I’m only 26 years old, a nurse. Every time doctors told me I have nothing to worry about, once I get married I will gain weight. I was only 37 kg; till I was diagnosed with gastroparesis. Nothing helped. I was already in a severe stage and no one knows why! Till I bought some honey from UAE. I don’t know what the secret is but now I’m 48 kg and I’m eating as normal people. I suffered for years and now finally I’m enjoying the food.

Comment from: Lorna, 45-54 Female (Caregiver) Published: October 18

PPIs (proton pump inhibitors) cause polyps and have caused my husband to have gastroparesis.
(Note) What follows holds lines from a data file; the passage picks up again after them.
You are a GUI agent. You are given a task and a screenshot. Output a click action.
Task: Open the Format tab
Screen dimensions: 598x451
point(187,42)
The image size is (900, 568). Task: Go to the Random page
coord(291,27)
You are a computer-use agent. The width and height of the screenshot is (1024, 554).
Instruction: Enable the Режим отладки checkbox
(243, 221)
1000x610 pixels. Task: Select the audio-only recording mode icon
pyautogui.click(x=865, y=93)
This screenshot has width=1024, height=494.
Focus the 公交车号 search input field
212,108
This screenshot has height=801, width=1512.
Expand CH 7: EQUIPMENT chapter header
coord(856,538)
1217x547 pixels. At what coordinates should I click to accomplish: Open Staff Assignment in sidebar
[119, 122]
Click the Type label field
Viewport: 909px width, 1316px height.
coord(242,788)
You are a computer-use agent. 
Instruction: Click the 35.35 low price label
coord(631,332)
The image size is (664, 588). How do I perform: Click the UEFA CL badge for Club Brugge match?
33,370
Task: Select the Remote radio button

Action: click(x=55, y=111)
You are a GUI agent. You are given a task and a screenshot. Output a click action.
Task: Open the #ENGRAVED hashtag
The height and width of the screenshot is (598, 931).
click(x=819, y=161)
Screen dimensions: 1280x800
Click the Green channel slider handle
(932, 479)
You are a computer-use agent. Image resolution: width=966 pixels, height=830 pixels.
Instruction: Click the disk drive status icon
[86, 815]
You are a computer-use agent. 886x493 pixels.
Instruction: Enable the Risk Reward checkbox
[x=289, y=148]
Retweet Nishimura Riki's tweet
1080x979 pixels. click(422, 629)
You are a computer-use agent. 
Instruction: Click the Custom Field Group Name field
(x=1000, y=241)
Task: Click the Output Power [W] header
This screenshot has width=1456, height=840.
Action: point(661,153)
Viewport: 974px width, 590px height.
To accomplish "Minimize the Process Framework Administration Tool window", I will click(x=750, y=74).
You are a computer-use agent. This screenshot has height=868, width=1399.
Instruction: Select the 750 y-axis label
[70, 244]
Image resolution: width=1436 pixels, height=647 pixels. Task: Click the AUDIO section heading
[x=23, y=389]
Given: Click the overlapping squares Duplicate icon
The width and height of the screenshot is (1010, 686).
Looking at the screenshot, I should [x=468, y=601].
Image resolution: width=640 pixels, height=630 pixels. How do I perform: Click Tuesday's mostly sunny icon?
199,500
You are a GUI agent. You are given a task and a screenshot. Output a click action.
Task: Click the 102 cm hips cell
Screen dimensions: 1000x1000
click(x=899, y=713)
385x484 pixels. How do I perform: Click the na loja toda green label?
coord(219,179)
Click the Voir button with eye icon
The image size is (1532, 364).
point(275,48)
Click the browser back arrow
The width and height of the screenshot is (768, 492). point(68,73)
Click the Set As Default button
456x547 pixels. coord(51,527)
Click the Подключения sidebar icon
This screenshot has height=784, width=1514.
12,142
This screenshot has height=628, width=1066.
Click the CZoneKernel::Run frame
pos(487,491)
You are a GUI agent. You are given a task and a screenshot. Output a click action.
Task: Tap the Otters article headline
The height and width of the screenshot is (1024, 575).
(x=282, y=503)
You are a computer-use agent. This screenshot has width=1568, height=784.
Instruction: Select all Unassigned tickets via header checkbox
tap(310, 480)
Comment from: rita, 65-74 Female (Patient) Published: July 15

I have had 3 breast biopsies and 4 mammograms in 2 years for very itchy nipples. Now I heard that domperidone increases lactation. I've been on domperidone and Prevacid for years for gastroparesis but never realized the connection to the breast! I can’t understand why the doctor wouldn't put these facts together! I am 70 and now I think this has caused all my turmoil with the incredible itchy breast, while doctors are thinking inflammatory breast cancer! This should be in the side effects list!

Comment from: Holly, 45-54 Female (Patient) Published: March 25

I feel your pain. I never go anywhere either. There is a group for gastroparesis on Facebook. They are very supportive.

Comment from: Allie H, 35-44 Female (Patient) Published: February 12

I've had the Botox injections done 3 times. They help gastroparesis but it is not a cure.